The allegations against Santos may not fit neatly into traditional insider trading law, Yuriy Brisov, partner at Digital & Analogue Partners, told Decrypt.
Unlike recent prosecutions, Santos allegedly “misappropriated nothing,” Brisov said, adding instead that the case appears “closer to manipulation: move a price with a false signal, then trade against it.”
“Trading on your own conduct is a category that the inherited rulebook never anticipated,” Brisov said, noting how existing securities and commodities laws were built around the misuse of confidential information, not wagers tied to a person’s own actions.
Brisov said prediction markets themselves are not the problem and that platforms should instead restrict participants who can control outcomes, noting that recent safeguards adopted by Kalshi and Polymarket are “why Santos was caught.”

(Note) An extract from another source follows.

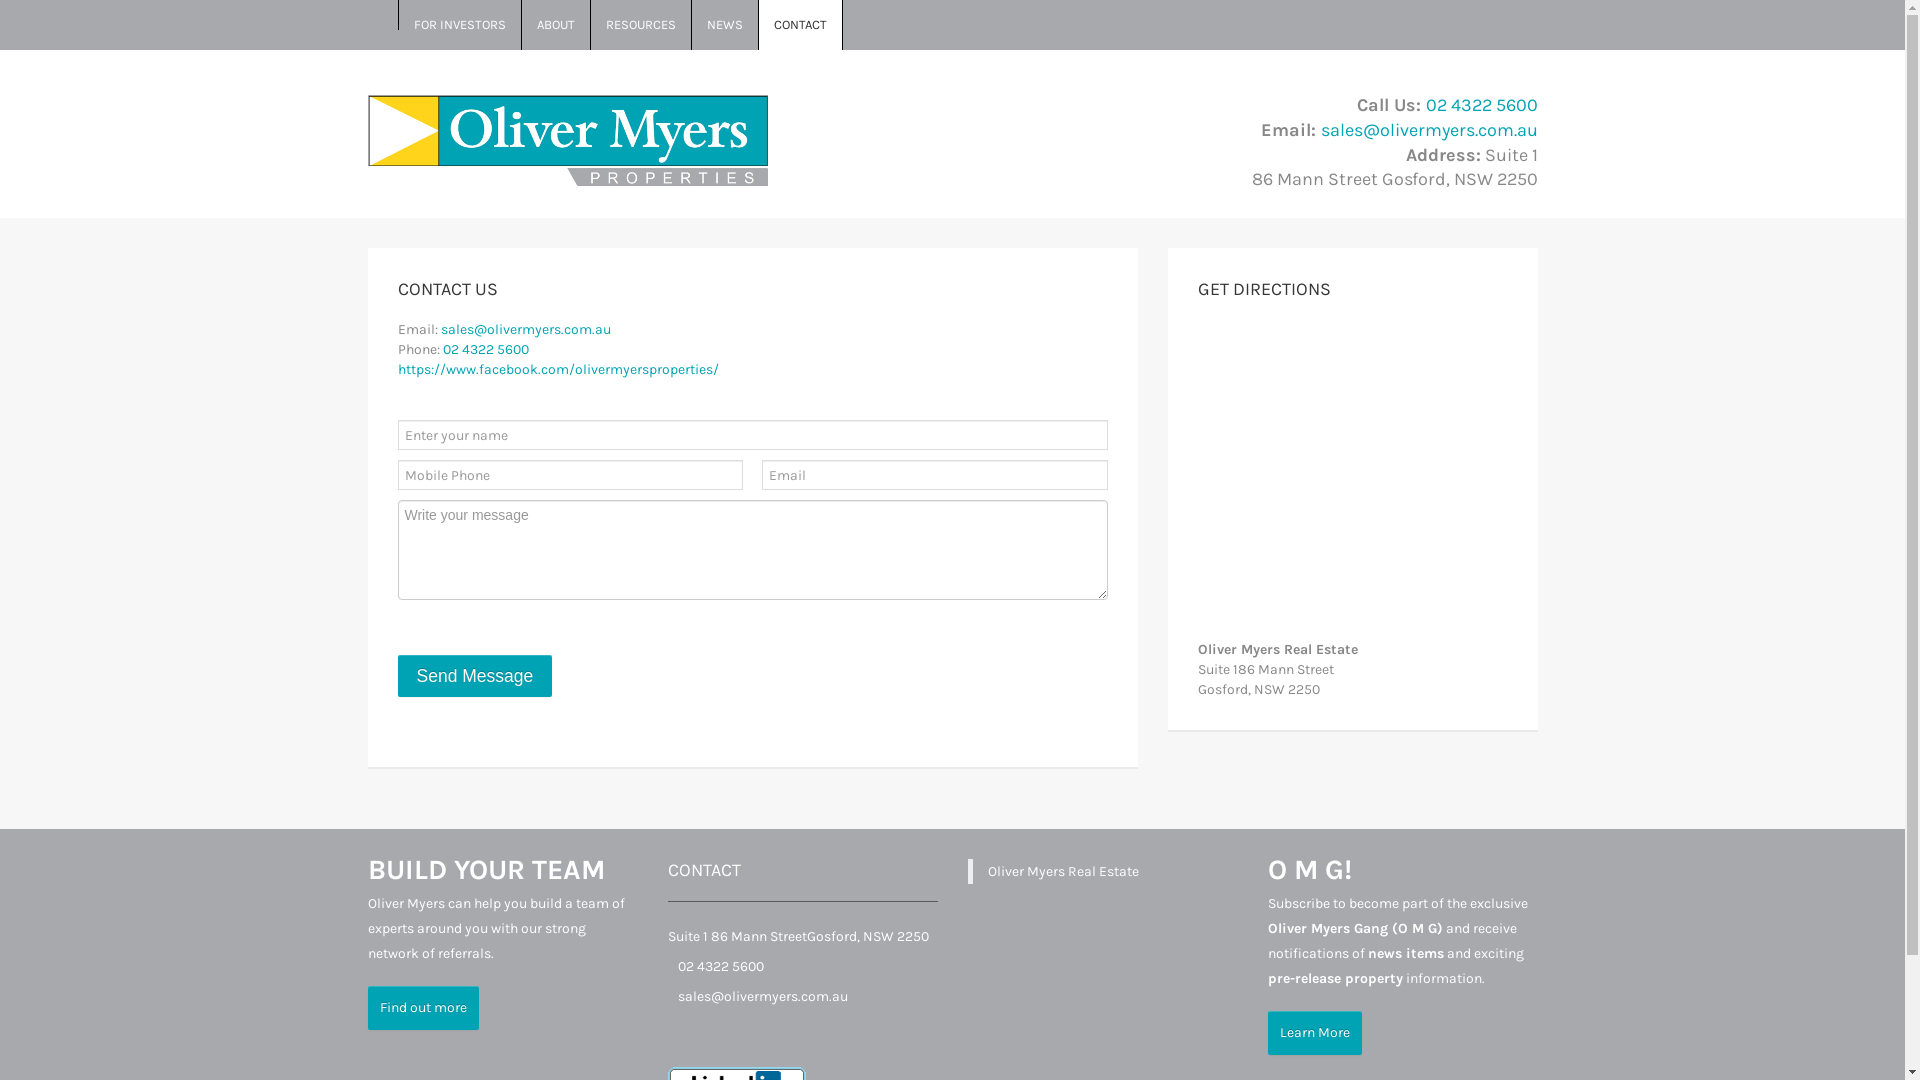 This screenshot has width=1920, height=1080. Describe the element at coordinates (556, 24) in the screenshot. I see `'ABOUT'` at that location.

In February, Kalshi disclosed that it had fined and suspended a MrBeast employee and a California political candidate for betting on outcomes they could influence, referring both cases to the CFTC.
“The lesson here is not that prediction markets are lawless,” Brisov added. “It is that the platforms are the fastest regulators in the room.”
Crypto pitches
The former lawmaker has crossed paths with crypto before.
Executives at collapsed exchange FTX, including former co-CEO Ryan Salame, were among the maximum donors to his 2022 congressional campaign. Two years later, the former lawmaker briefly backed a Solana meme coin before abruptly distancing himself from the project.
The New York Republican was sworn into Congress in January 2023 after a campaign later found to contain numerous fabrications about his personal and professional history. Federal prosecutors indicted him in May 2023 on charges including wire fraud, money laundering, and theft from campaign donors.
He was expelled from Congress in December 2023 and later sentenced to more than seven years in federal prison.
Trump commuted Santos’ sentence last October, resulting in his release after four months behind bars.